Socorristas, enfermeiros, médicos e demais funcionários que trabalham em hospitais estaduais são verdadeiros heróis e deveríamos, quando tudo um dia melhorar (sou um otimista, não tenho jeito) deveríamos homenagear esses profissionais.

Não tenho dúvidas que Sérgio Cabral é o representante do que se passa na mente de muitos e muitos políticos. Tanto do executivo quanto do legislativo.

Sou partidário da vida, mas nesse caso, quando se está diante de um crime humanitário, acho que a pena de morte seria a punição correta para o ex-governador.

Quantas pessoas Sérgio Cabral matou de forma indireta? Quantos idosos aposentados desistiram de viver diante do atraso de suas aposentadorias, da angústia? Quantos doentes morreram por falta de medicamentos, equipamentos ou vagas? Quantas pessoas foram assassinadas pelos bandidos que invadiram o asfalto e estão dominando o Estado, como se um Califado estivesse mandando como o Estado Islâmico, abrindo e fechando escolas, comércio, e ruas. Tudo sob a vista de uma aparente submissa Secretaria de Segurança.
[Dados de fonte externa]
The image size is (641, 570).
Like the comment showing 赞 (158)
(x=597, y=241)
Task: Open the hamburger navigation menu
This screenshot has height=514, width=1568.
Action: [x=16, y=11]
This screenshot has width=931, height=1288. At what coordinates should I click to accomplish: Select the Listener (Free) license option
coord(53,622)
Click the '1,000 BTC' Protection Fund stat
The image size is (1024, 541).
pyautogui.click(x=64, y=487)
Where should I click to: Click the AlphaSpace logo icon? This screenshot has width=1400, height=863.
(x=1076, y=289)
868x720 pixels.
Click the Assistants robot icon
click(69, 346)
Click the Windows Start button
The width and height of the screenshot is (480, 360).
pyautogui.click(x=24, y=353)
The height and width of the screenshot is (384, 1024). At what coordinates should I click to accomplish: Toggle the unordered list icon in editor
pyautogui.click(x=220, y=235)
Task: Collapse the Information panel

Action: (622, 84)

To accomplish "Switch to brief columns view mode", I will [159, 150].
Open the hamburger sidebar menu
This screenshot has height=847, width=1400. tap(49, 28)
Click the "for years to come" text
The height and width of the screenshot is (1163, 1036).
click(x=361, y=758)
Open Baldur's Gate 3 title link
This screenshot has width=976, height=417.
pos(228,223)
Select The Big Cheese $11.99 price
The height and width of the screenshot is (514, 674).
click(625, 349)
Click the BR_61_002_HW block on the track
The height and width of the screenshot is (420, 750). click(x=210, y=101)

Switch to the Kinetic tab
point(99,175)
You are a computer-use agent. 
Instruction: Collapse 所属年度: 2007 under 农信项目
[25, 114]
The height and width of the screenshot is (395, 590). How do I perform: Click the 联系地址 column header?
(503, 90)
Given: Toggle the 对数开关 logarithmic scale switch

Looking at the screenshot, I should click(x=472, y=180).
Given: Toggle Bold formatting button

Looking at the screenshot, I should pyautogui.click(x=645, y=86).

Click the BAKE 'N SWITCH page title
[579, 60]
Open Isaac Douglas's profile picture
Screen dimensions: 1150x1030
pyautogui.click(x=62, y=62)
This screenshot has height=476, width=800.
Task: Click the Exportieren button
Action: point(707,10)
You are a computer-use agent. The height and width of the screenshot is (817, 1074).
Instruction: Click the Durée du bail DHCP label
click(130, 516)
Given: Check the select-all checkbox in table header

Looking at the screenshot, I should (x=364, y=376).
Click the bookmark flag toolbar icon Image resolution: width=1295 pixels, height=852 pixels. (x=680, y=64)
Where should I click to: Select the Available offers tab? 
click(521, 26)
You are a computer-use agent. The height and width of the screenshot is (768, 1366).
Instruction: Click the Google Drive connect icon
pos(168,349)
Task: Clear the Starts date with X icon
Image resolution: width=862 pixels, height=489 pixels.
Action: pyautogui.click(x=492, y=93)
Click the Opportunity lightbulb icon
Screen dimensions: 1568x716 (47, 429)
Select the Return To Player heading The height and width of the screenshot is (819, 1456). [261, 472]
Fomos desarmados pelos artistas “politicamente corretos” e ricos da Globo que participaram ativamente da Campanha do Desarmamento para, em seguida, embarcarem em seus carros blindados e entrarem em suas casas em condomínios cheios de seguranças.

E nós estamos aí sozinhos e levando tiros, fugindo dos bandidos armados e soltos pelas ruas de nossa abandonada cidade.